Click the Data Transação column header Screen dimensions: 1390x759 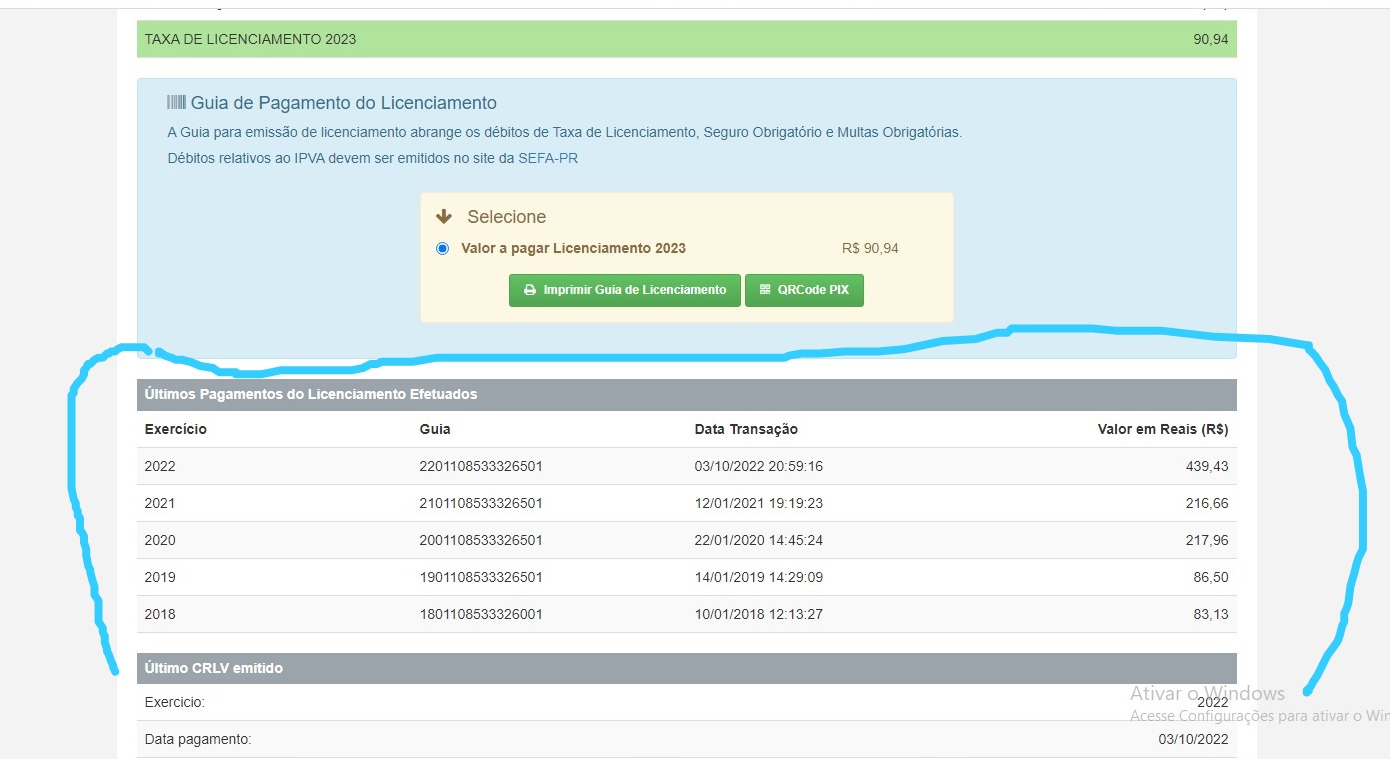pyautogui.click(x=746, y=429)
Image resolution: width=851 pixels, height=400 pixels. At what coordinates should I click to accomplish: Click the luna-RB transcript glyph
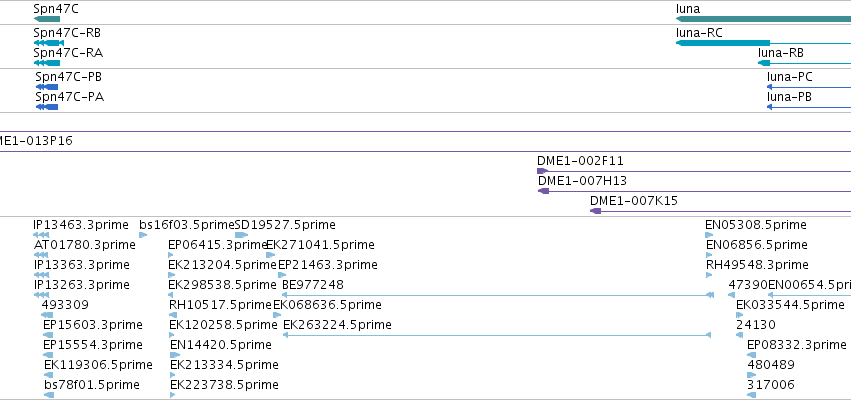(804, 63)
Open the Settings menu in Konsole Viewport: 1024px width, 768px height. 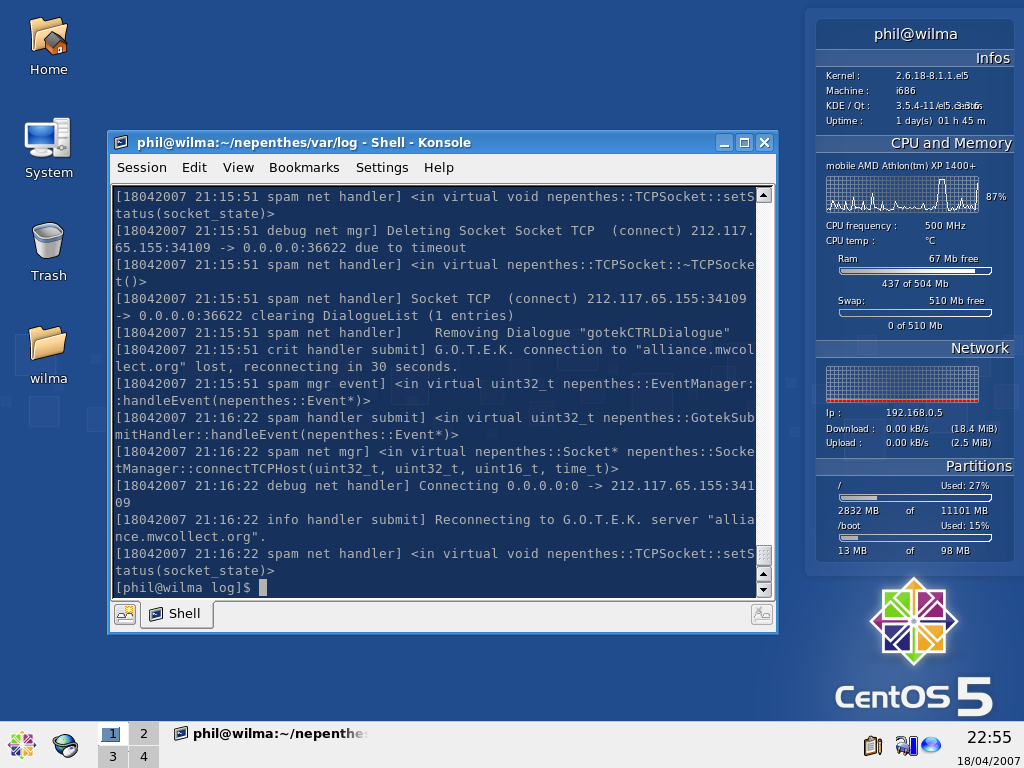(x=382, y=168)
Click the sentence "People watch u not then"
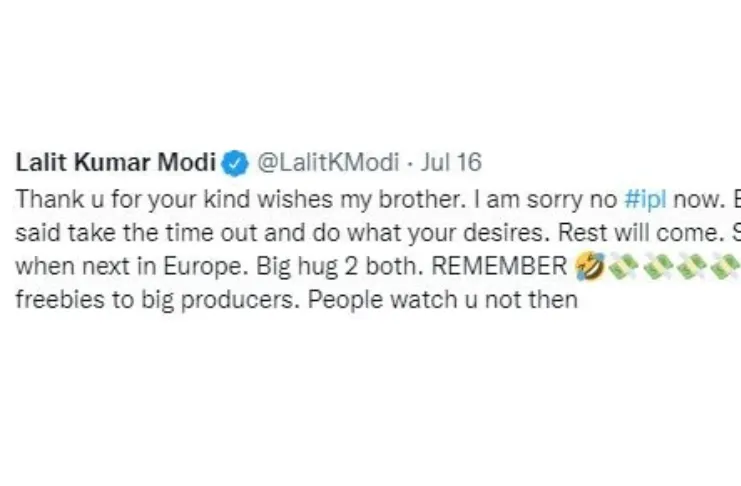Viewport: 741px width, 486px height. pos(443,300)
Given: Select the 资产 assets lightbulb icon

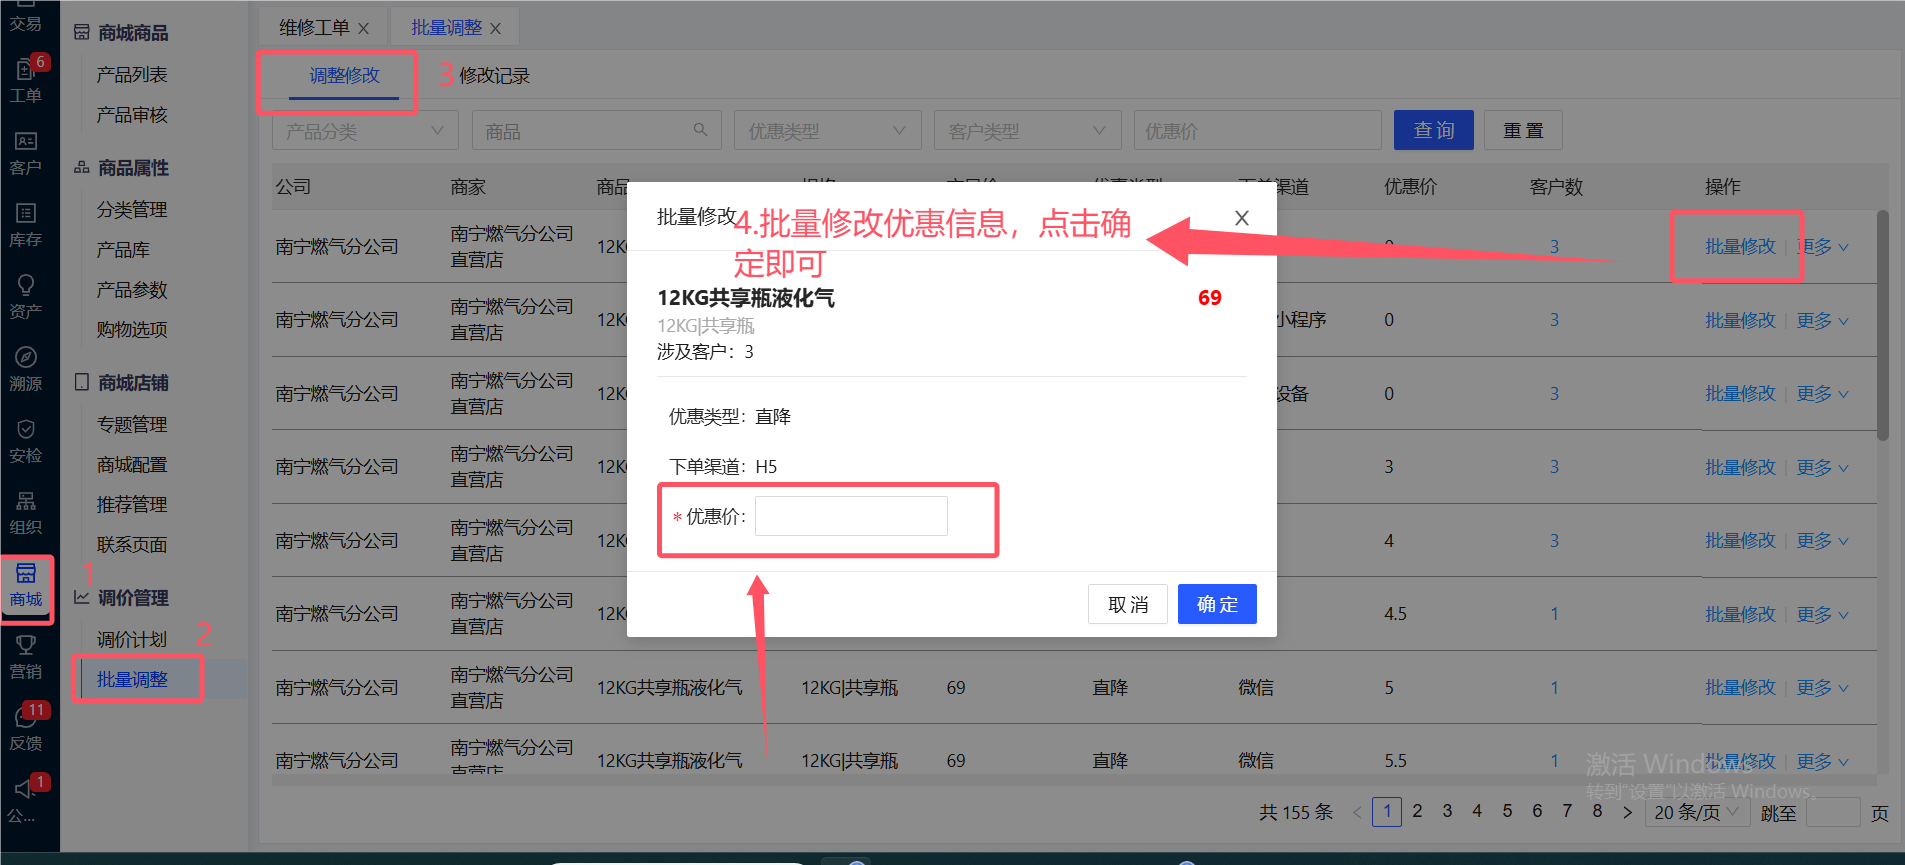Looking at the screenshot, I should point(26,296).
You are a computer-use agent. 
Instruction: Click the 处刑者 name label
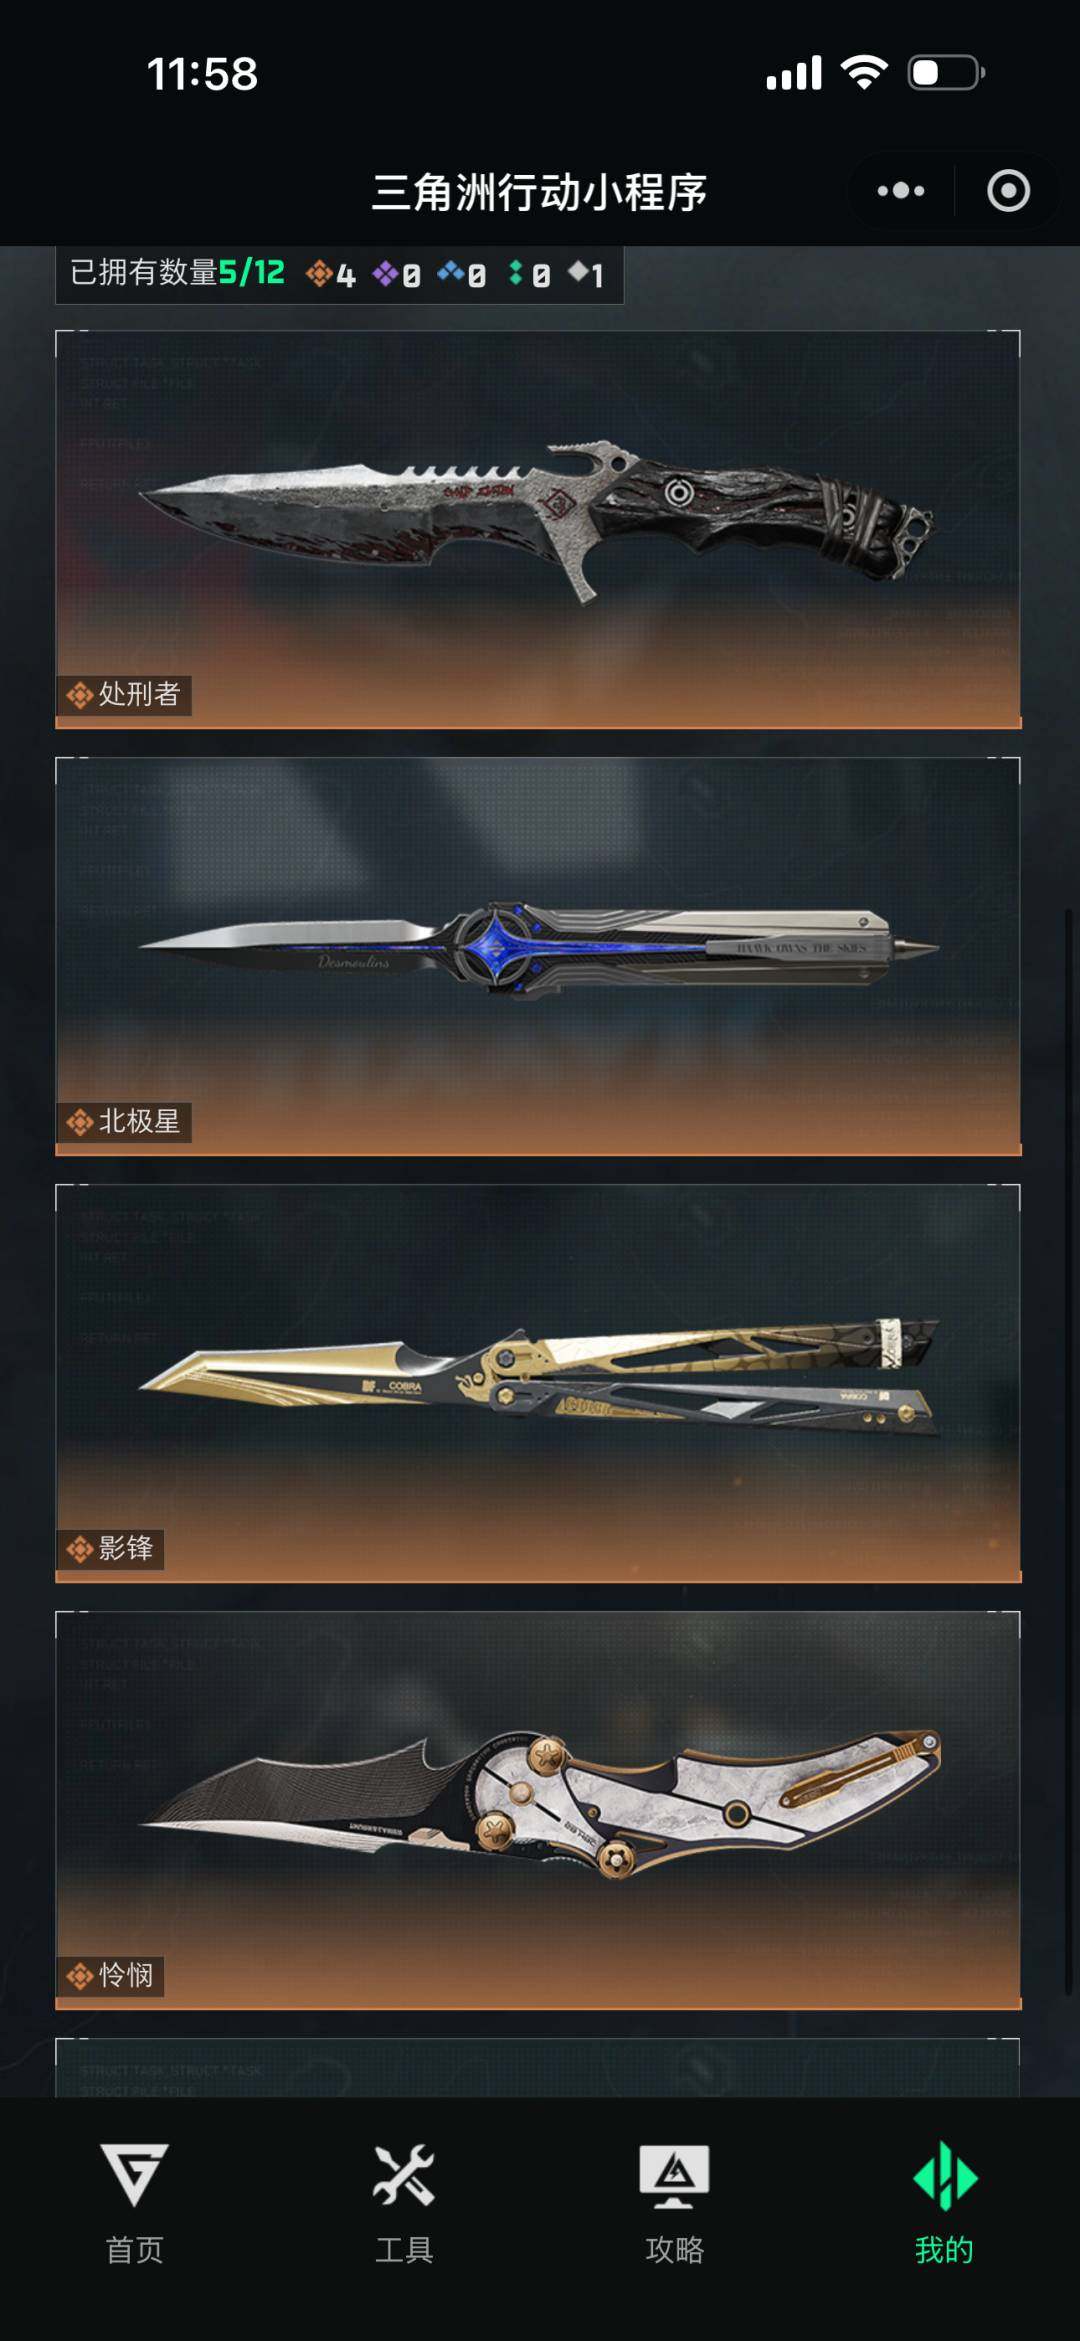click(x=139, y=694)
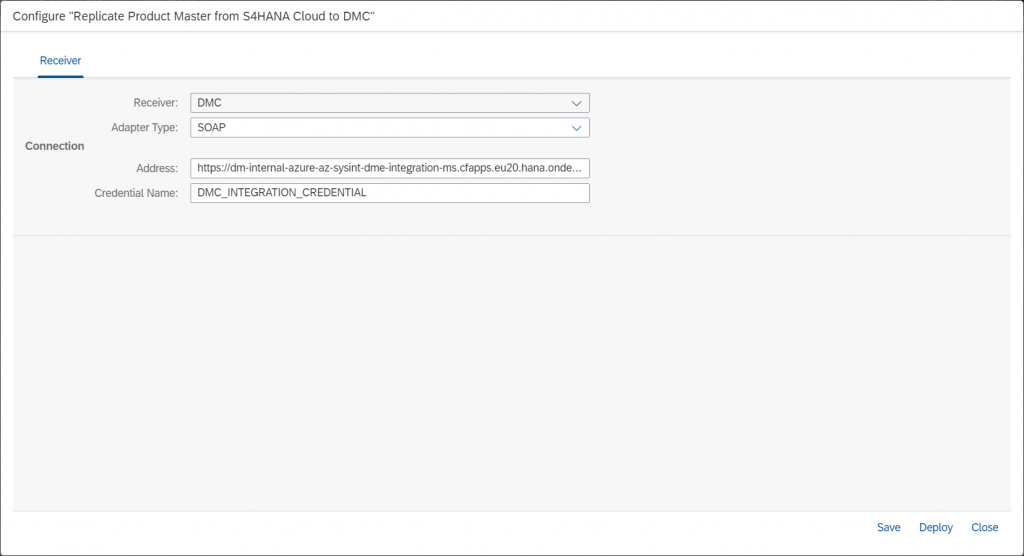Click the SOAP adapter value text
This screenshot has width=1024, height=556.
pos(212,127)
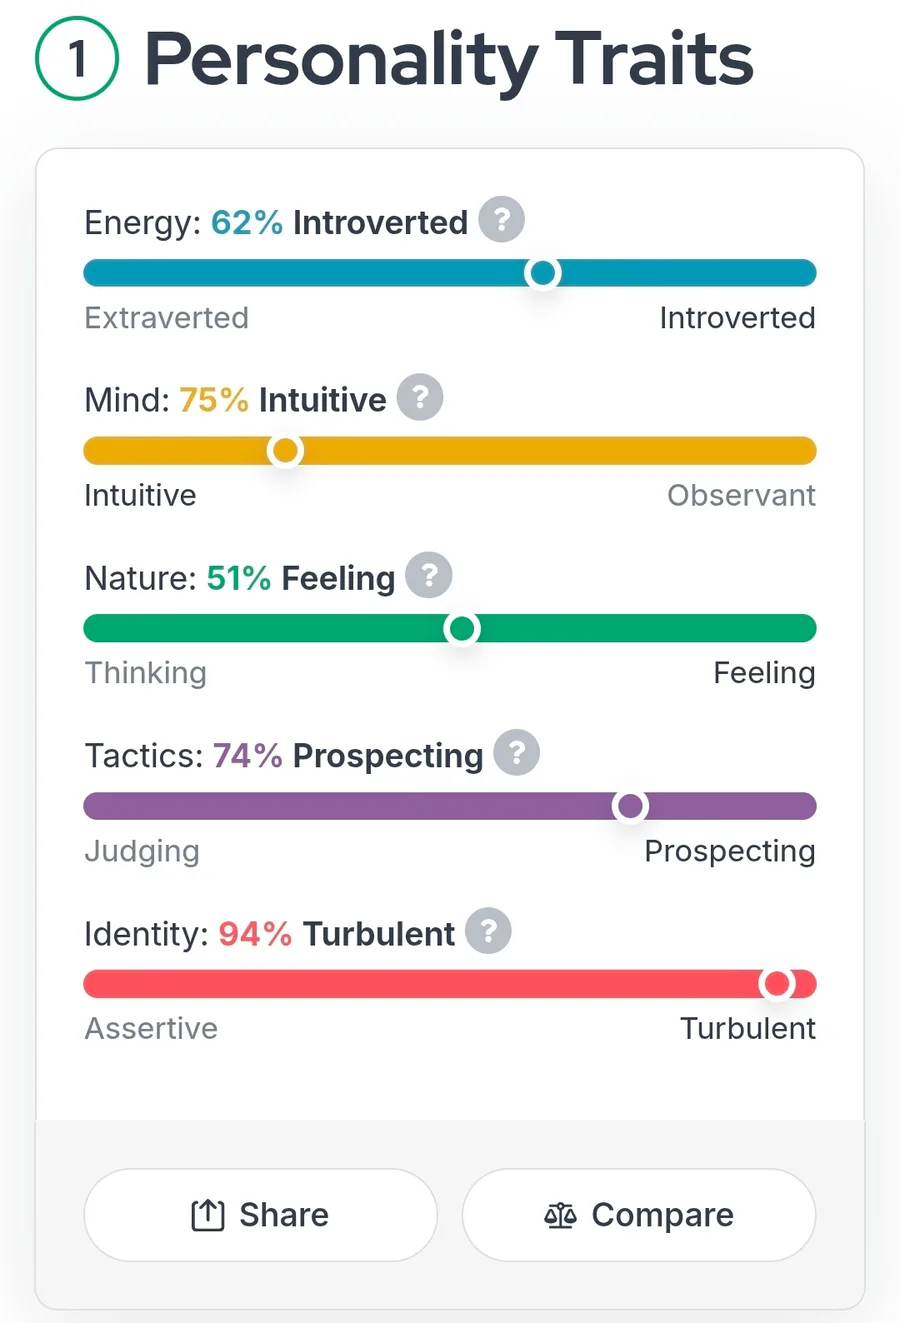Click the numbered circle 1 badge
Viewport: 900px width, 1323px height.
[77, 59]
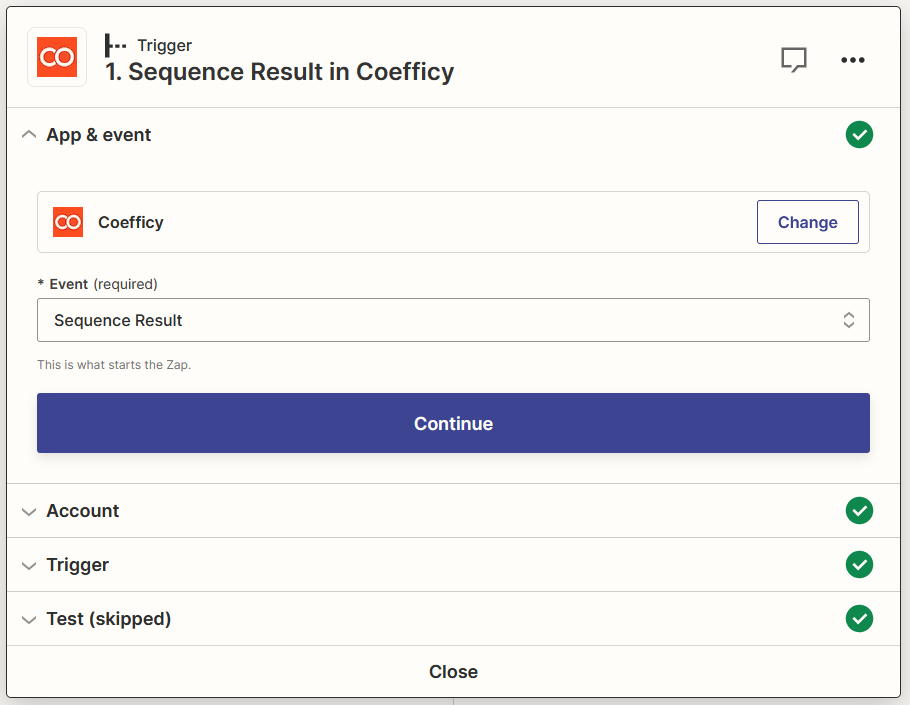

**Brief**
Each line from the one with "Given: Select the 资产 assets lightbulb icon" to the final line of the data above is to be printed exactly; no picture should appear in the copy.

**Solution below**
Given: Select the 资产 assets lightbulb icon

Looking at the screenshot, I should point(26,296).
You are a computer-use agent. 
Instruction: Click the 处刑者 name label
click(x=139, y=694)
Click the SOAP adapter value text
This screenshot has width=1024, height=556.
pos(212,127)
Click the numbered circle 1 badge
Viewport: 900px width, 1323px height.
[77, 59]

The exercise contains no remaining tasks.